Under the terms of the parties’ Option, License and Collaboration Agreement, as amended in connection with Gilead’s three option exercises (the "2020 Agreement"), the closing of this transaction triggers option payments totaling $725 million from Gilead to Arcus, expected to be paid in early Q1 2022. With closing of the transaction for all three programs, the $100 million option continuation payment previously due in Q3 2022 will not be made by Gilead. In addition, the parties will co-develop and share the global costs related to these clinical programs. If the optioned molecules achieve regulatory approval, Gilead and Arcus will co-commercialize and equally share profits in the U.S. Outside of the U.S., Gilead holds exclusive commercialization rights, subject to any rights of Arcus’s existing collaboration partners, and Gilead would pay Arcus tiered royalties on net sales of each optioned product.
About the Collaboration
In May 2020, Gilead and Arcus entered into a 10-year collaboration that provided Gilead immediate rights to zimberelimab and the right to opt into all other Arcus programs arising during the collaboration term. In November 2021, Gilead and Arcus amended the collaboration in connection with Gilead’s option exercise for three of Arcus’s clinical stage programs. For all other programs that are in clinical development or new programs that enter clinical development thereafter, the opt-in payments are $150 million per program. Gilead’s option, on a program-by-program basis, expires after a specified period of time following the achievement of a development milestone for such program and Arcus’s delivery to Gilead of the requisite qualifying data package. Concurrent with the May 2020 collaboration agreement, Gilead and Arcus entered into a stock purchase agreement under which Gilead made a $200 million equity investment in Arcus. That stock purchase agreement was amended and restated in February 2021 in connection with Gilead’s increased equity stake in Arcus from 13% to 19.7%, with an additional $220 million investment.

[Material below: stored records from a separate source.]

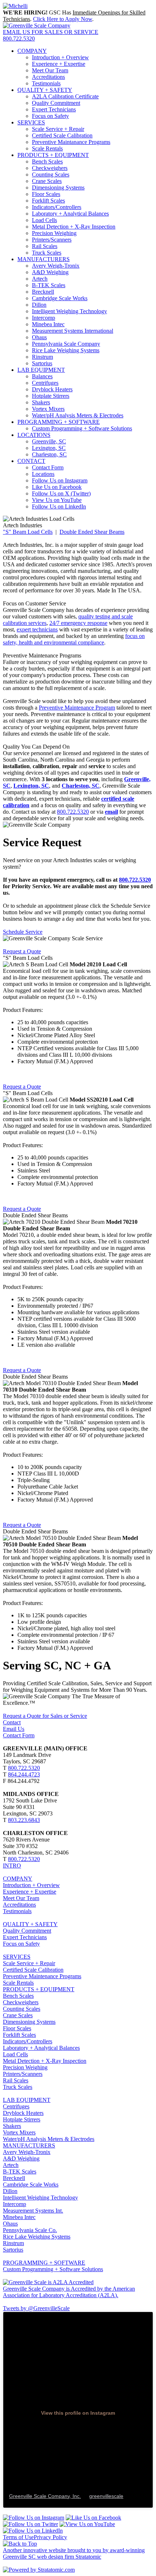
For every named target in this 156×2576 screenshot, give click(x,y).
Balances (42, 376)
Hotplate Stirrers (50, 396)
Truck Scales (46, 253)
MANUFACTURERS (43, 259)
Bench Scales (47, 161)
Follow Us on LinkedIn (59, 506)
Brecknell (43, 292)
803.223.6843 (24, 1820)
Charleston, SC (49, 454)
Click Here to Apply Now (62, 19)
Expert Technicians (54, 109)
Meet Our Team (50, 70)
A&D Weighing (50, 272)
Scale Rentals (47, 148)
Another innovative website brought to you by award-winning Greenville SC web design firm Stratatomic (74, 2553)
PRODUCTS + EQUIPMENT (53, 155)
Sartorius (42, 363)
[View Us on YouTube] (87, 2524)
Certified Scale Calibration (62, 135)
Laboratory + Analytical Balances (70, 213)
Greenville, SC (49, 441)
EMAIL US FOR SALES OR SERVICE (50, 32)
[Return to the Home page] (36, 25)
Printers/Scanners (51, 240)
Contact (12, 1722)
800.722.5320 (19, 38)
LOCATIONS (33, 435)
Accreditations (48, 77)
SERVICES (31, 122)
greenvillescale (106, 2496)
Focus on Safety (50, 116)
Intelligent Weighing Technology (69, 311)
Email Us (13, 1729)
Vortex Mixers (48, 409)
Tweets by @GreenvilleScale (36, 2308)
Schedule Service (22, 932)
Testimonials (46, 83)
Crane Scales (47, 181)
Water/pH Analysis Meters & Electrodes (77, 415)
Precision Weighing (54, 233)
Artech (40, 279)
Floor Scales (46, 194)
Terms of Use (18, 2537)
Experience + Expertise (58, 64)
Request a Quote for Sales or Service (45, 1716)
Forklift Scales (48, 200)
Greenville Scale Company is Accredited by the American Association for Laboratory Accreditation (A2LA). (69, 2292)
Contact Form (47, 467)
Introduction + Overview (60, 57)
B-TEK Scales (48, 285)
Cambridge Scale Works (59, 298)
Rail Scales (44, 246)
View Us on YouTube (57, 500)
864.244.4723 (24, 1774)
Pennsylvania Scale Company (66, 344)
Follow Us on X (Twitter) (61, 493)
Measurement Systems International (72, 331)
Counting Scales (50, 174)
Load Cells (44, 220)
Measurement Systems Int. (33, 2210)
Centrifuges (45, 383)
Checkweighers (49, 168)
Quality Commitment (56, 103)
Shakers (41, 402)
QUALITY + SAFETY (44, 90)
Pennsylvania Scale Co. (30, 2230)
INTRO (12, 1865)
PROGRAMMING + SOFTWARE (58, 422)
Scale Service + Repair (58, 129)
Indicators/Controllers (56, 207)
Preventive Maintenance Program (77, 707)
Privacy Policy (50, 2537)
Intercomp (43, 318)
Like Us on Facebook (57, 487)
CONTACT (31, 461)
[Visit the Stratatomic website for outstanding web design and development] (39, 2570)
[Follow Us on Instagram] (33, 2518)
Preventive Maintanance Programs (71, 142)
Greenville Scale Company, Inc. (45, 2496)
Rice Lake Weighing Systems (65, 350)
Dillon (39, 305)
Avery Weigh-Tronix (55, 266)
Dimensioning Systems (58, 187)
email (111, 812)
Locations (43, 474)
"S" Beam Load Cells (28, 532)
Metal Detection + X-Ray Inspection (73, 226)
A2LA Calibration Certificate (65, 96)
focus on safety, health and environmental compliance (74, 639)
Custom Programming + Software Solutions (82, 428)
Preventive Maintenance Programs (42, 1976)
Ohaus (39, 337)
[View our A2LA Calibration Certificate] (48, 2282)
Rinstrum (42, 357)
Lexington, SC (49, 448)
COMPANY (32, 51)
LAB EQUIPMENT (41, 370)
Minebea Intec (48, 324)
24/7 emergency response (78, 623)
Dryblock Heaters (52, 389)
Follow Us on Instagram (59, 480)
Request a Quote (22, 951)
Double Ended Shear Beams (91, 532)
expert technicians (37, 629)
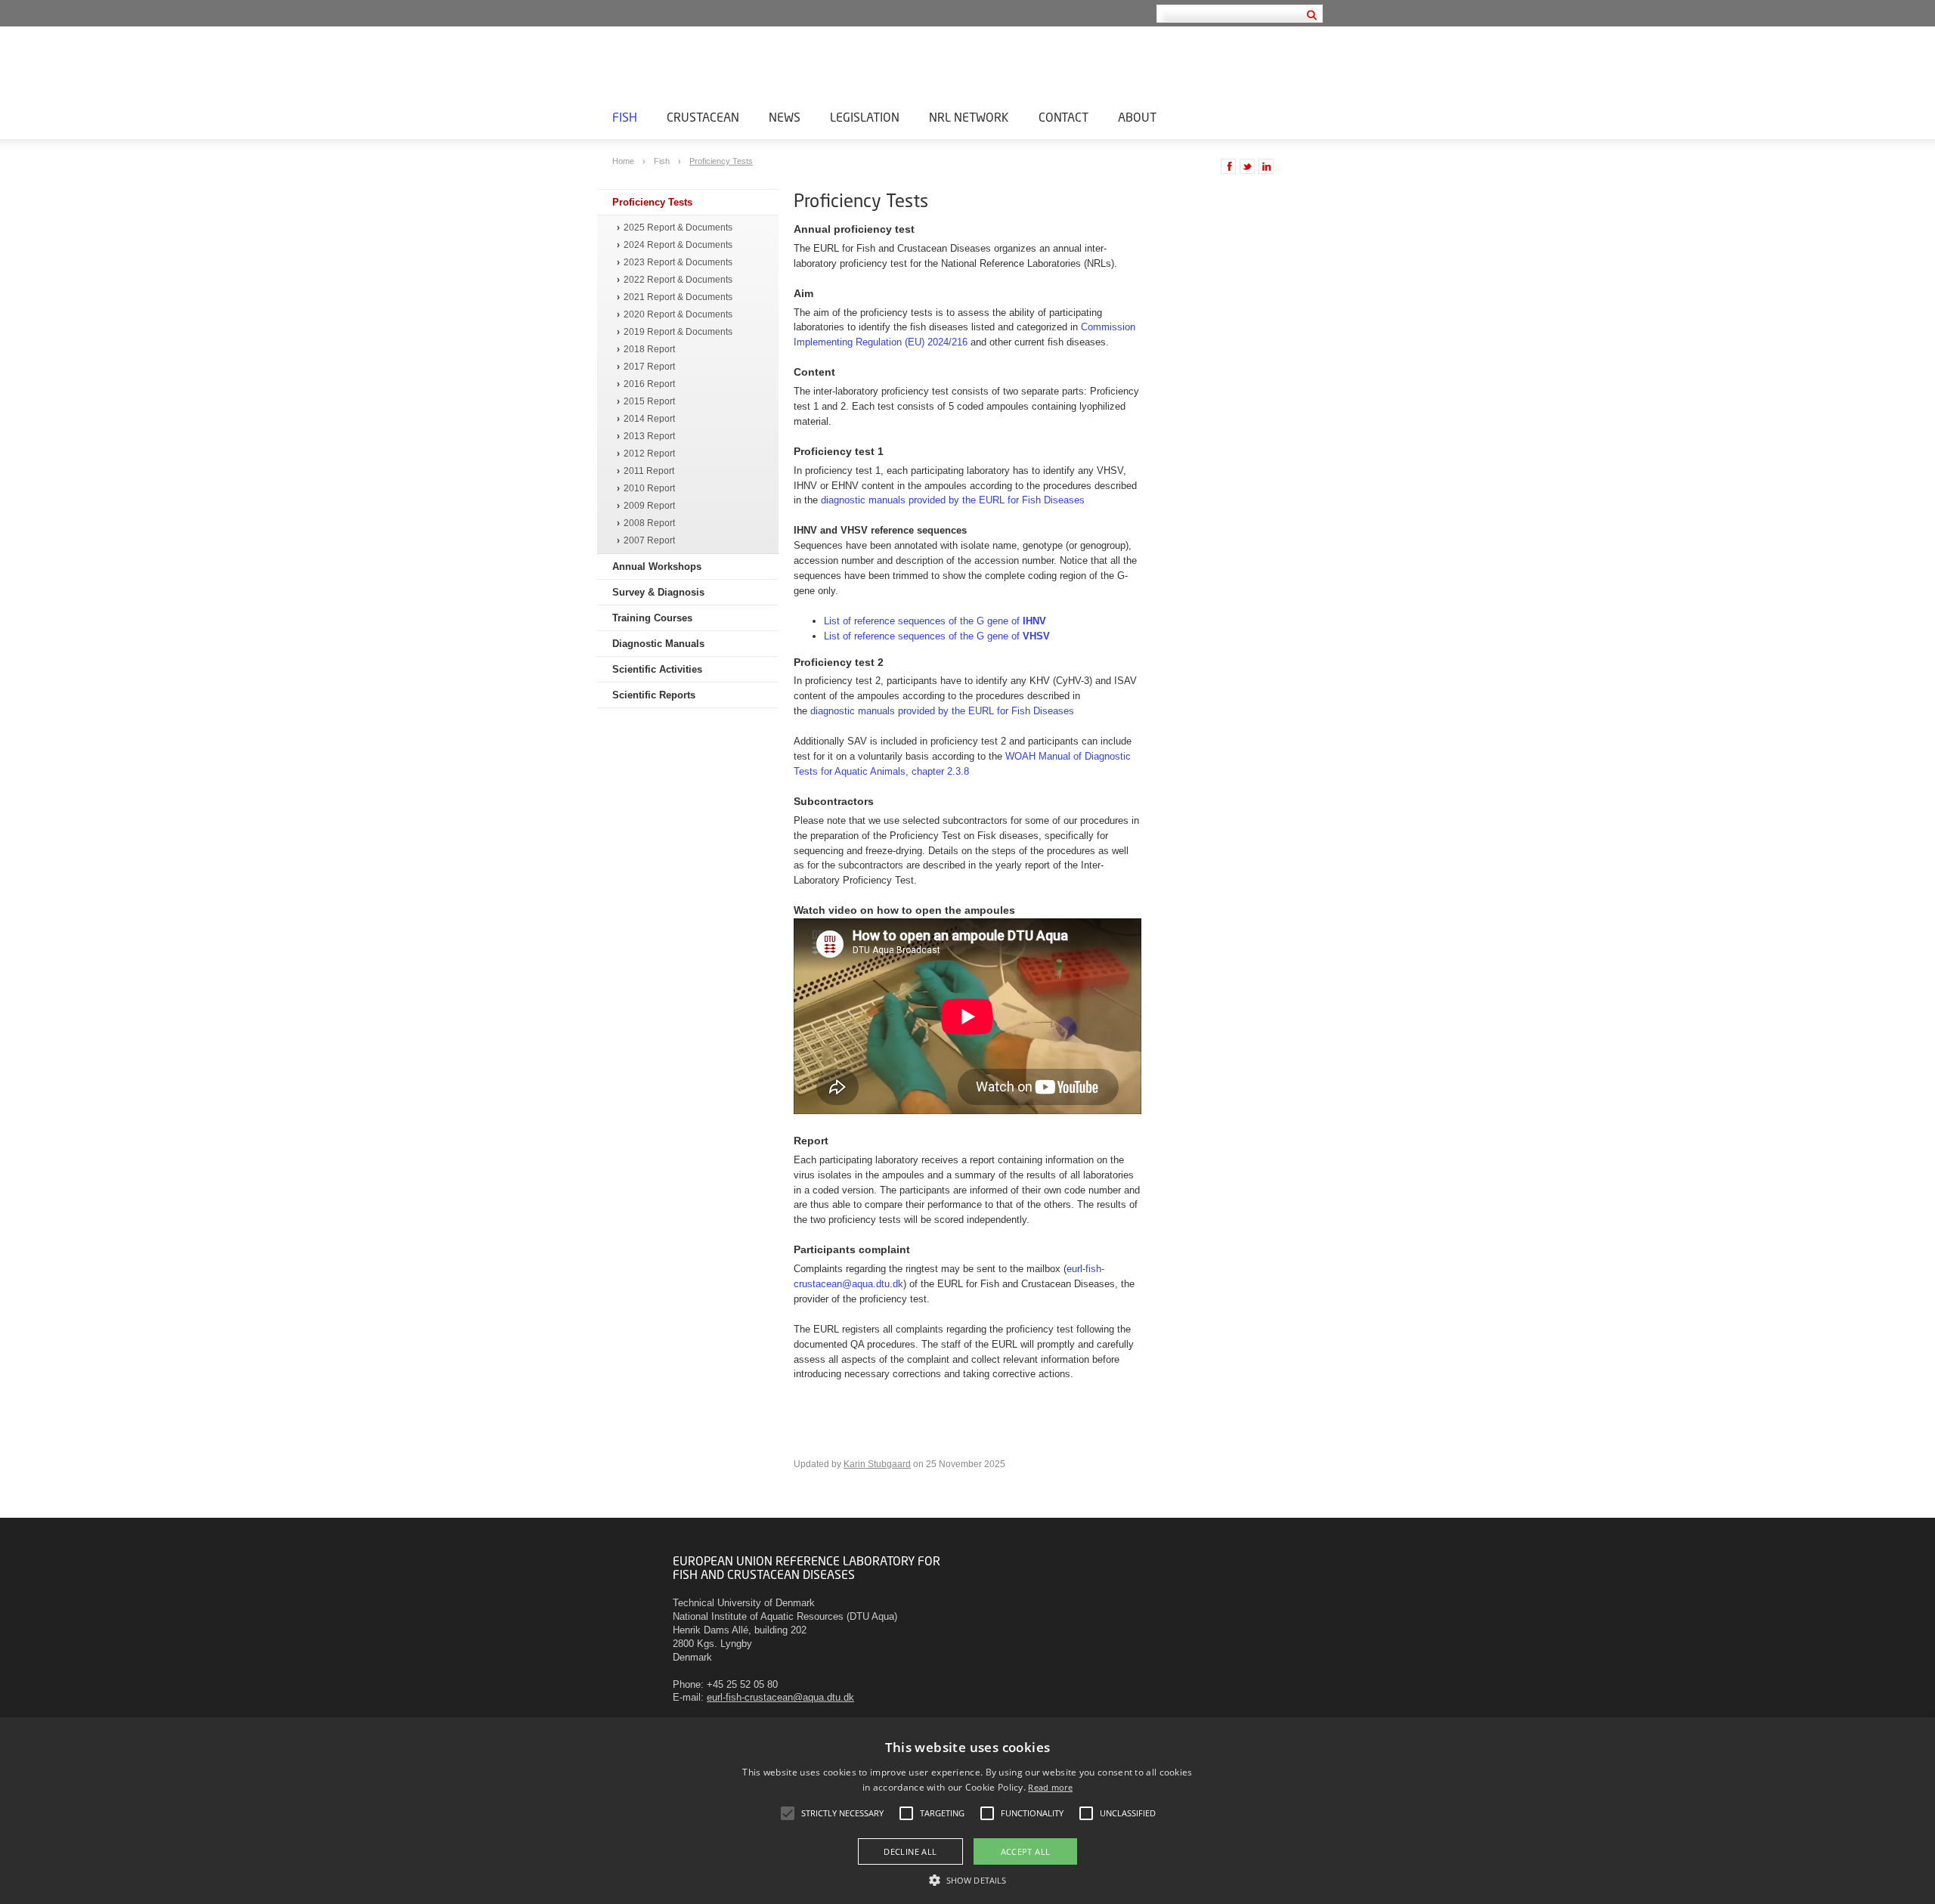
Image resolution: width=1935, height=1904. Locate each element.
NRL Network (969, 117)
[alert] (967, 1810)
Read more (1050, 1787)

Upon closing of Gilead’s exercise of its option to a program, the two companies will co-develop and share global development costs for the joint development program, subject to certain opt-out rights of Arcus in some cases and expense caps on its spending and related subsequent adjustments. For each optioned program, provided that Arcus has not exercised its opt-out rights, if any, Arcus has an option to co-promote in the U.S. with equal profit share. Gilead has the right to exclusively commercialize any optioned programs outside of the U.S., subject to the rights of Arcus’s existing collaboration partners to any territories, and, for clinical stage programs that Gilead has opted into, Gilead will pay Arcus tiered royalties as a percentage of net sales ranging from the mid or high teens to the low twenties.
Zimberelimab, domvanalimab, AB308, etrumadenant and quemliclustat are investigational agents and have not been proven safe and efficacious.